> **Instructions to follow**:
Wherever a line holds the word "agent", copy that line from the data.

> **Extracted information**:
• • •

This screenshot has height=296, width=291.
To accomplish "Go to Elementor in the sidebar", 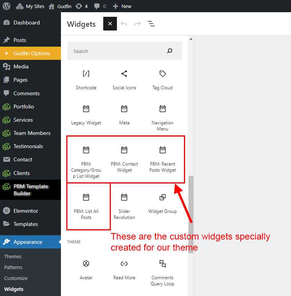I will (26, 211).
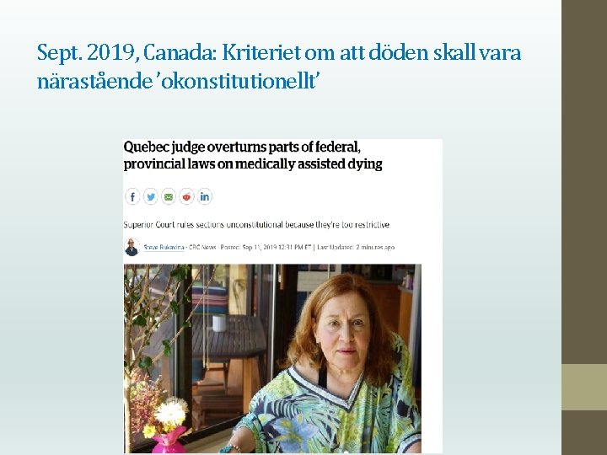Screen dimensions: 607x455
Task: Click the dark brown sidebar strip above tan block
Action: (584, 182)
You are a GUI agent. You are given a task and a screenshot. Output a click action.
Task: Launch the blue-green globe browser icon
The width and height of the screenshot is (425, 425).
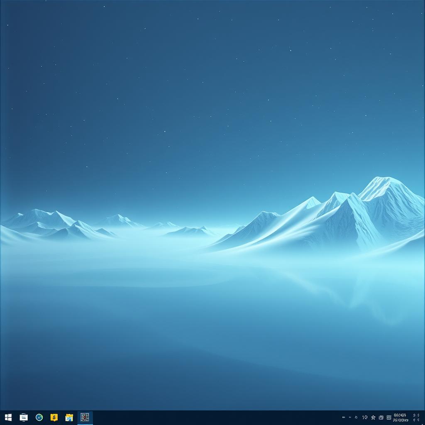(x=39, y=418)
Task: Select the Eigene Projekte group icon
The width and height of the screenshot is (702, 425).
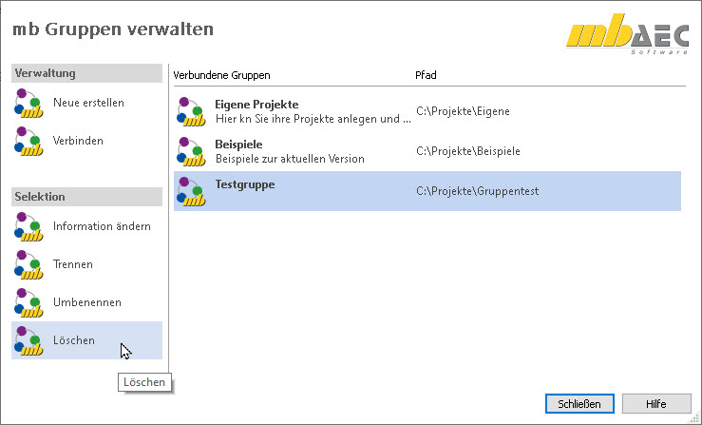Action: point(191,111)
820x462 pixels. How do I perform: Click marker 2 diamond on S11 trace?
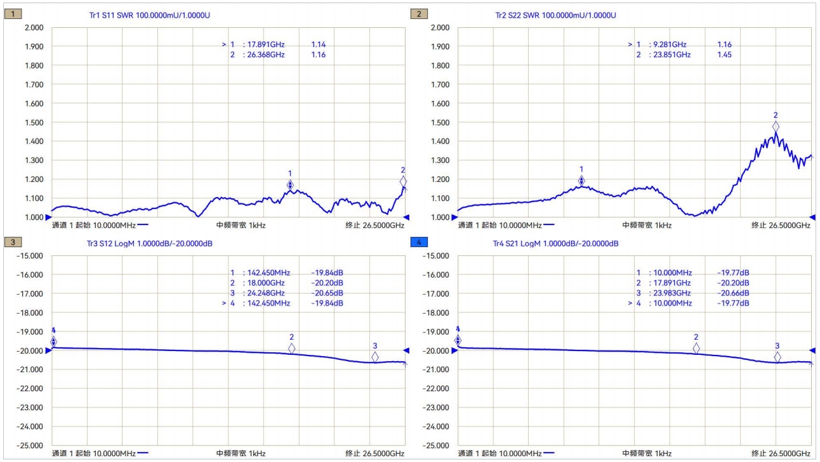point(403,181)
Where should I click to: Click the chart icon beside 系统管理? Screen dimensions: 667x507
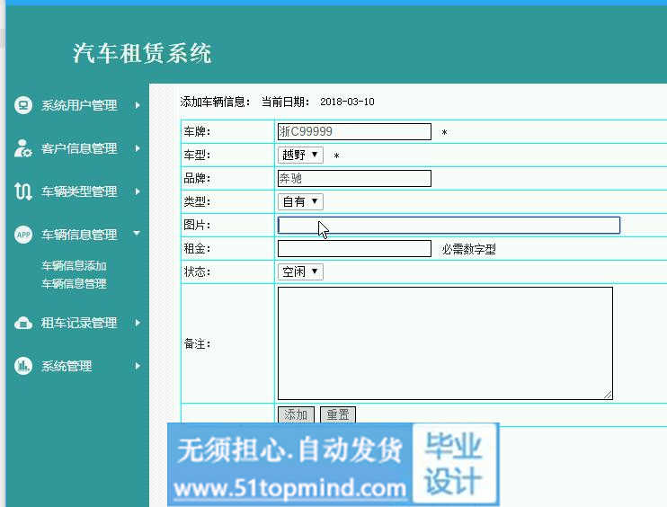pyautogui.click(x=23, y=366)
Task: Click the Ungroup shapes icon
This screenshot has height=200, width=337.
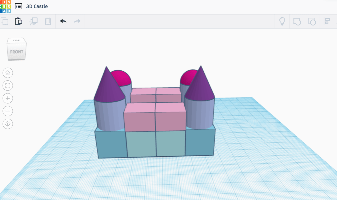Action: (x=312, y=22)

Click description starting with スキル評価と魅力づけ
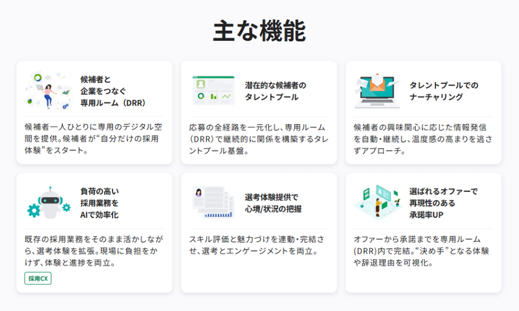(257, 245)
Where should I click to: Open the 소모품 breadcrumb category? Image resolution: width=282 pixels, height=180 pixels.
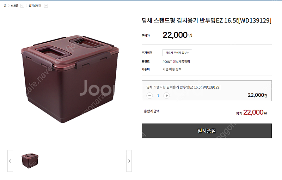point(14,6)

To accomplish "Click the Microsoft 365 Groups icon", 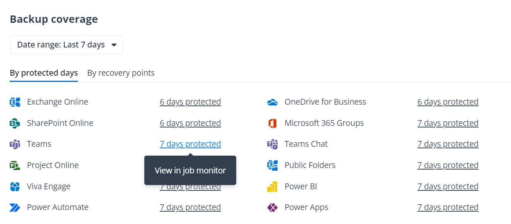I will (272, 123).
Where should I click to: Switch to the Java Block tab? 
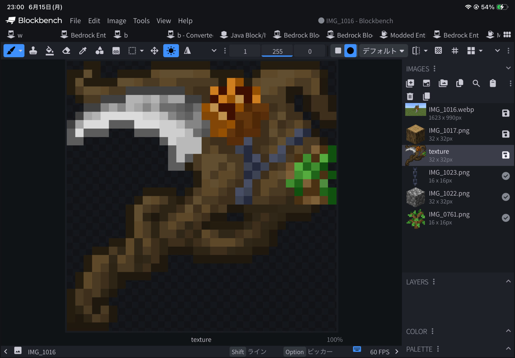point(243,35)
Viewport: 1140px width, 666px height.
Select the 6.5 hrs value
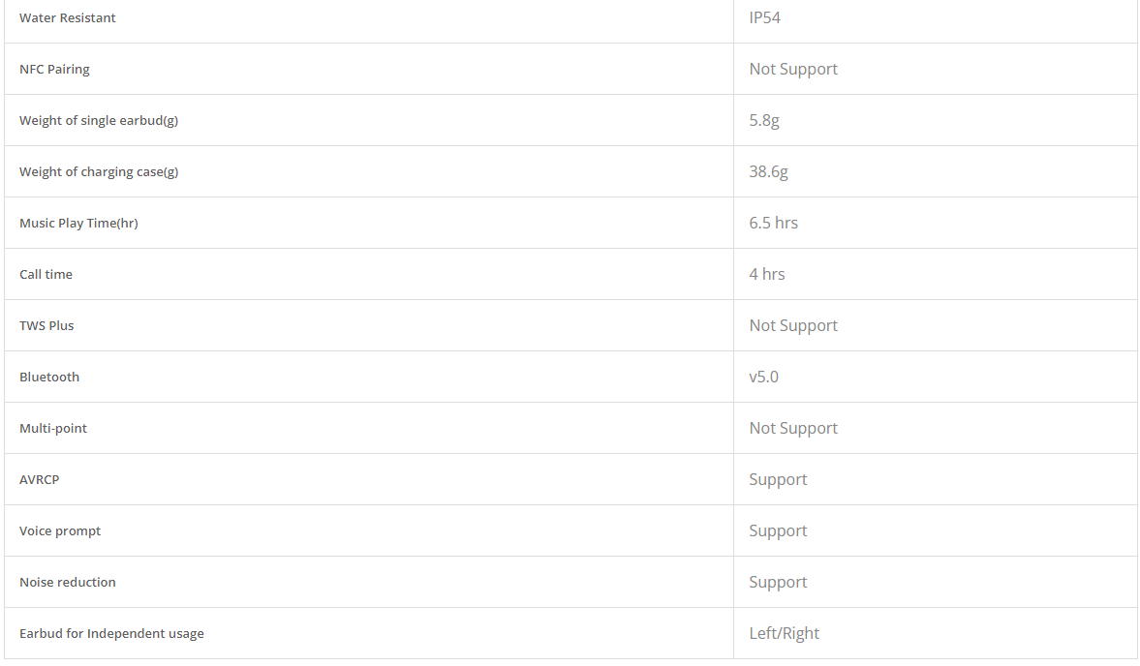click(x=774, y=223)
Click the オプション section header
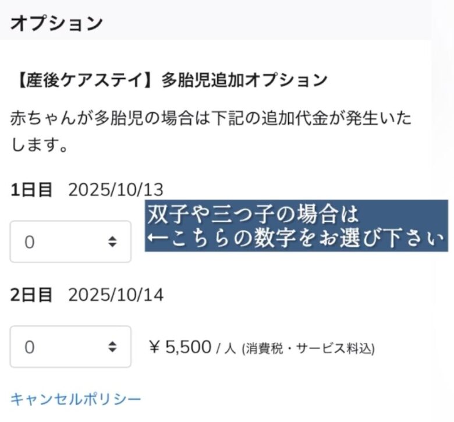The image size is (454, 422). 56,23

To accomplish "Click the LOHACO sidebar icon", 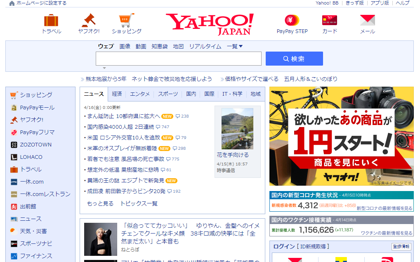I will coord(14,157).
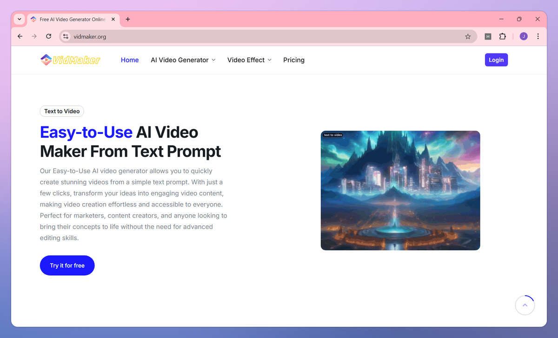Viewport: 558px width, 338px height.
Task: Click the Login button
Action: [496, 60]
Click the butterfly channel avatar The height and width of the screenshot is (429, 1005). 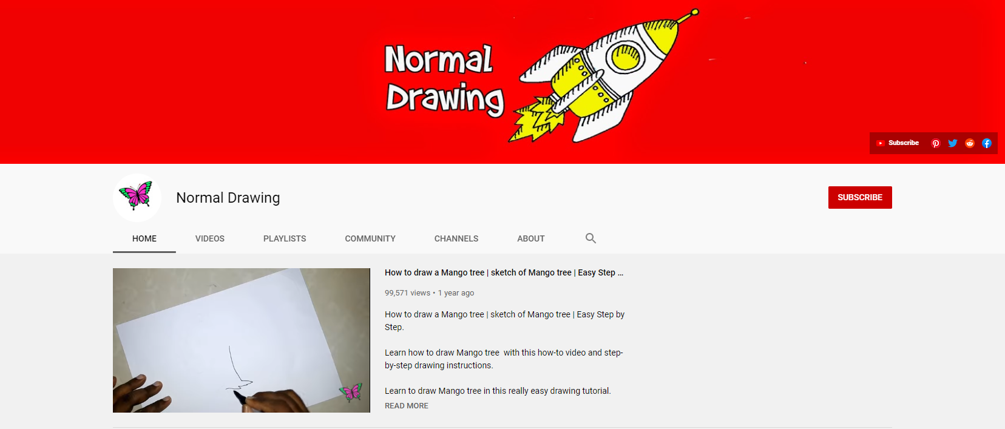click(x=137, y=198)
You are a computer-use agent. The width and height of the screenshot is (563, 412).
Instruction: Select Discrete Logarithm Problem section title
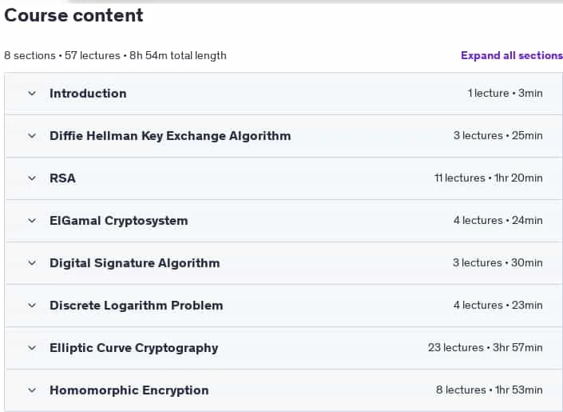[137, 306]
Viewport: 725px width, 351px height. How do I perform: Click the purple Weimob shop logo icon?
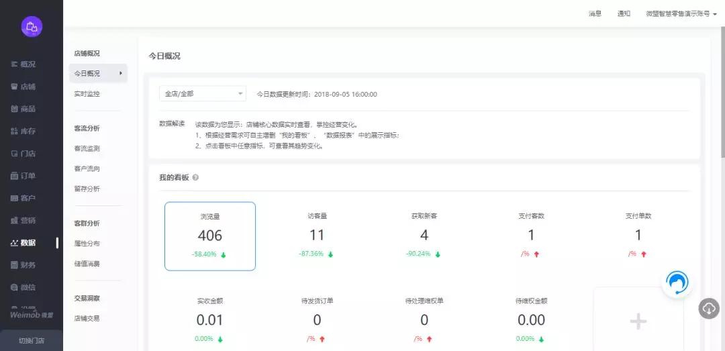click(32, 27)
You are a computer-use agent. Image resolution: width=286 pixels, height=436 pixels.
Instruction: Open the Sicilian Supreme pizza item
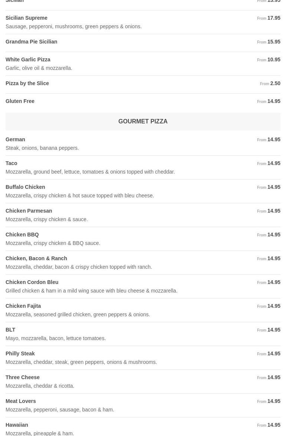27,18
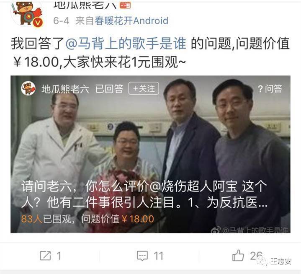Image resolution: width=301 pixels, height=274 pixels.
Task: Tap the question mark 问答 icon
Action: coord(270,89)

• • •

> **Exercise output**:
You are a GUI agent. You are given a task and a screenshot. Output a click action.
You are a computer-use agent. The width and height of the screenshot is (563, 412).
You are a computer-use agent. Image resolution: width=286 pixels, height=436 pixels.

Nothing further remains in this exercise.